**Explore the material**
1. Decide whether each statement agrees with the passage about Newtown Creek. Answer yes or no for each, and quote the exact words of the passage that settle it.
(a) Newtown Creek lies between Brooklyn and Queens.
(b) Community members plan to meet three times to discuss the study.
(c) Laura Hoffmann started a neighborhood petition.
2. Reproduce the passage about Newtown Creek word for word between "GREENPOINT—Distressed residents claim" and "track health concerns.", inclusive.
3. Proceed with the passage about Newtown Creek by writing what follows its final sentence.

**Text for analysis**
+ + + + +

GREENPOINT—Distressed residents claim the latest report on the effects of contaminants in Newtown Creek neglects key health concerns of those living nearby.

The Department of Health study includes information on fishing and boating in the creek — a body of water between Brooklyn and Queens designated by the EPA as a Superfund site for its high levels of contaminants after decades of oil spills and industrial neighbors — as well as future plans to track health concerns.

Community members will meet twice in the next two weeks to discuss the study, which they claim fails to address diseases that might be linked to the decades of contaminants in the creek, under the ground, and in the water.

"The state should be looking at the public health issues closer," said Laura Hoffmann, a board member on the Newtown Creek Alliance community group who has grown up by the creek in Greenpoint.

Hoffmann, who started a neighborhood petition demanding more extensive health data, noted that the DOH plans to use data from its cancer registry, but does not include other diseases in its planned research.

+ + + + +

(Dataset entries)
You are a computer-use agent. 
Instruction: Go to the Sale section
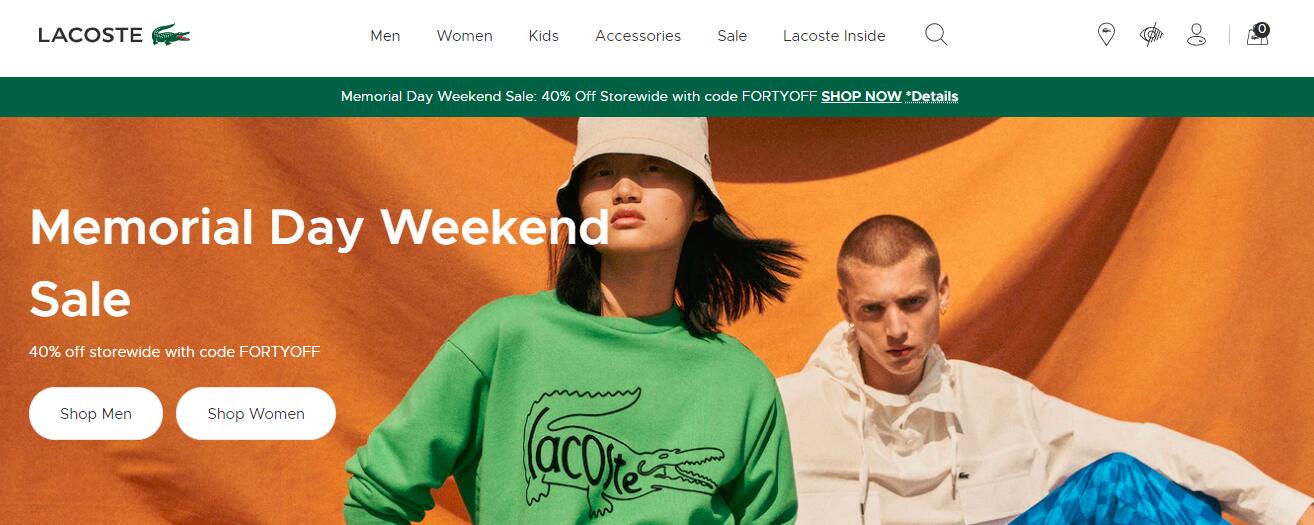coord(732,36)
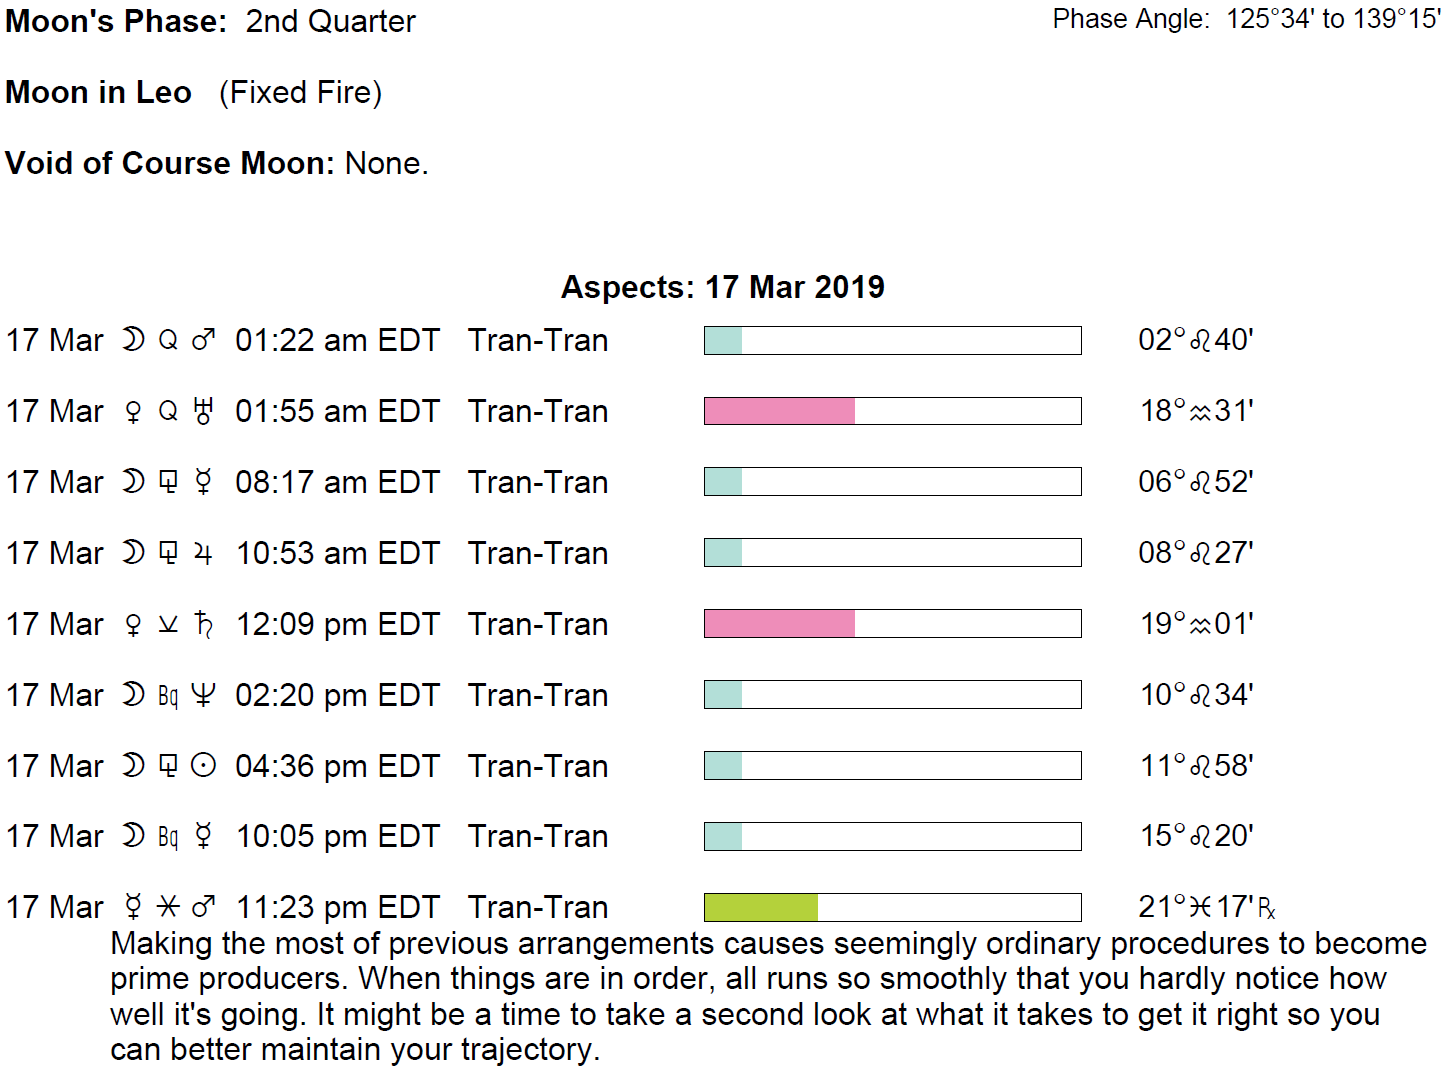1448x1077 pixels.
Task: Click the Venus glyph in the 12:09 pm row
Action: (x=133, y=625)
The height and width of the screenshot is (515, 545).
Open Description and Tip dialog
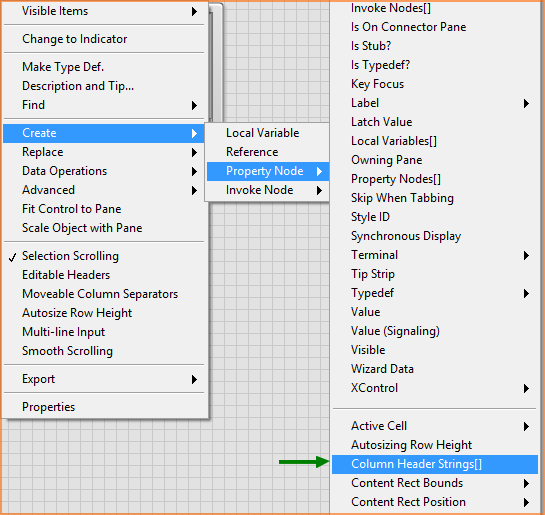104,86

+ + + + +

**Numbered responses**
1.
(a) Yes: "a body of water between Brooklyn and Queens"
(b) No: "Community members will meet twice in the next two weeks to discuss the study"
(c) Yes: "Hoffmann, who started a neighborhood petition demanding more extensive health data"

2.
GREENPOINT—Distressed residents claim the latest report on the effects of contaminants in Newtown Creek neglects key health concerns of those living nearby.

The Department of Health study includes information on fishing and boating in the creek — a body of water between Brooklyn and Queens designated by the EPA as a Superfund site for its high levels of contaminants after decades of oil spills and industrial neighbors — as well as future plans to track health concerns.

3.
Several fatal diseases in her family would not be consdered using that reasearch protocol, Hoffman wrote in  a leter to the DOH.

"[They] will never cross paths on the same document and show a relationship between brain disease and the chemicals we've been exposed to," Hoffmann wrote in a letter to the DOH.

"We're looking for them to broaden their measures," said Mitch Waxman, who lives on the Queens side of Newtown Creek and also signed the petition.

Meetings on the assessment will be held Monday, 14 in Long Island City and Thursday, May 24 in Greenpoint. Details can be found on the Newtown Creek Alliance's website.

The Department of Health did not immediately respond to requests for comment.